Mormente, é notório o aumento do número de profissionais que saem do país de origem rumo à condições melhores para produção de conhecimento. De acordo com a BBC News Brasil, nos anos de 2019 e 2020 houve um aumento de 40% no que tange à saída de cientistas do Brasil. Nessa perspectiva, é possível observar o quão significativo tal dado pode ser, haja vista que representa um futuro desagradável para a pátria. Assim, se o cenário atual não passar por mudanças efetivas no que concerne os investimentos estatais em produção científica, há uma grande probabilidade do Brasil ser um país sem profissionais altamente qualificados.
Outrossim, é inegável a ocorrência de dependência tecnológica. Conforme dados do núcleo de Economia da Universidade Federal do Pará (UFPA), estima-se que com a fuga de cérebros o Brasil se torne tão dependente de tecnologia estrangeira quanto foi no seu período de industrialização. Dessa forma, tem-se um marcante retrocesso no que diz respeito ao potencial tecnológico brasileiro, deixando claro a necessidade do país de investir em educação e esperar pelo retorno de tal investimento, ainda que seja a longo prazo. Além disso, com tais medidas, há a possibilidade de vender os royalties de determinada tecnologia, isto é, o valor cobrado pelo direito de uso, exploração e comercialização de determinado produto ou tecnologia, contribuindo para o crescimento econômico do país.

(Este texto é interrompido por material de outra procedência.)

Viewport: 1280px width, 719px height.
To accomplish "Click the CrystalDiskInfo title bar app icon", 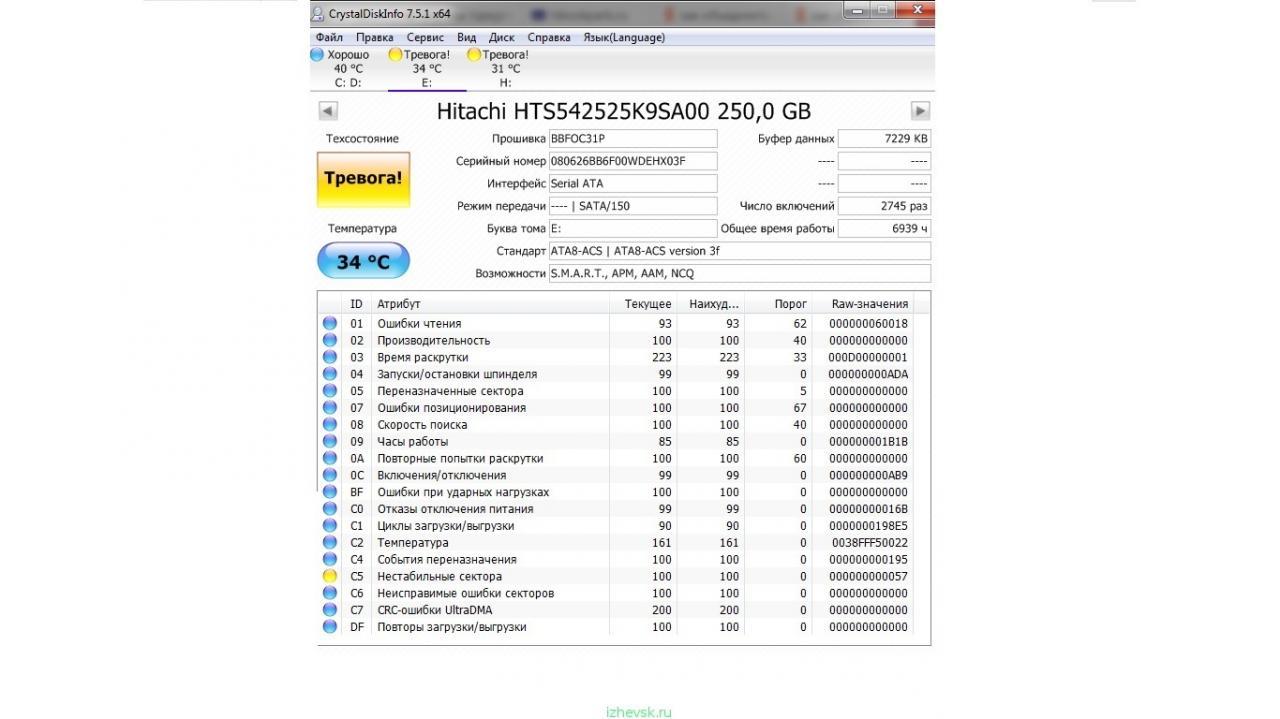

Destarte, é verídico que a fuga de potencial humano é negativa para o Brasil. Logo, é necessário que o Governo invista em produção científica e no melhoramento dos centros de análises, por meio de maiores e melhores orçamentos para pesquisas e equipamentos laboratoriais, a fim de incentivar as produções científicas e a qualificação de cientistas em seu país de origem. Assim, ter-se-á uma amenização da emigração de brasileiros e uma menor dependência tecnológica.